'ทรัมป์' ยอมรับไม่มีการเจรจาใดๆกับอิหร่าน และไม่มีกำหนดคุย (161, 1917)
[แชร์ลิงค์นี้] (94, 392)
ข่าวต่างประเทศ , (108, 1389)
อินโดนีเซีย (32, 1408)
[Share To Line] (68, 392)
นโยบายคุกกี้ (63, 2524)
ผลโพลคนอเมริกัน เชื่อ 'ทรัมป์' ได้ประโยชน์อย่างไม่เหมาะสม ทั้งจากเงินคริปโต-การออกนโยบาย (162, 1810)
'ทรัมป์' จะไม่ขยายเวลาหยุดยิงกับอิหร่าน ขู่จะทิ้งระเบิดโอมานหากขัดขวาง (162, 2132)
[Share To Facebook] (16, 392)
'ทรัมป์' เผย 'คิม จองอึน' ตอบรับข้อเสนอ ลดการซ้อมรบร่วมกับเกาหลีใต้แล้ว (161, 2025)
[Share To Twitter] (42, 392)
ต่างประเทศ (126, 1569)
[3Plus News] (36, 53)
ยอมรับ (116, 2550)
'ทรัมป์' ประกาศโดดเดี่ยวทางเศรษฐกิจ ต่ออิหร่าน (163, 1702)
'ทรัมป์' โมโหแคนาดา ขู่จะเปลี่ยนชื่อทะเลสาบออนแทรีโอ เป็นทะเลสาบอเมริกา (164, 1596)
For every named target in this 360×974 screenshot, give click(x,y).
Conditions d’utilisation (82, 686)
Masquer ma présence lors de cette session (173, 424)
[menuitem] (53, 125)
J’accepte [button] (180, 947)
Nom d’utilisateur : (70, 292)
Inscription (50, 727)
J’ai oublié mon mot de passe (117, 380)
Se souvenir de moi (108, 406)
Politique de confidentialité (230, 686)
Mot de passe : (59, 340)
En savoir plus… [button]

---*---

Problem statement » The line containing "J’accepte [button] (180, 947)" opens the range, and the last line of the entries closes it; copy that range exactly.

Response to the exercise »
J’accepte [button] (180, 947)
Nom d’utilisateur : (70, 292)
Inscription (50, 727)
J’ai oublié mon mot de passe (117, 380)
Se souvenir de moi (108, 406)
Politique de confidentialité (230, 686)
Mot de passe : (59, 340)
En savoir plus… [button]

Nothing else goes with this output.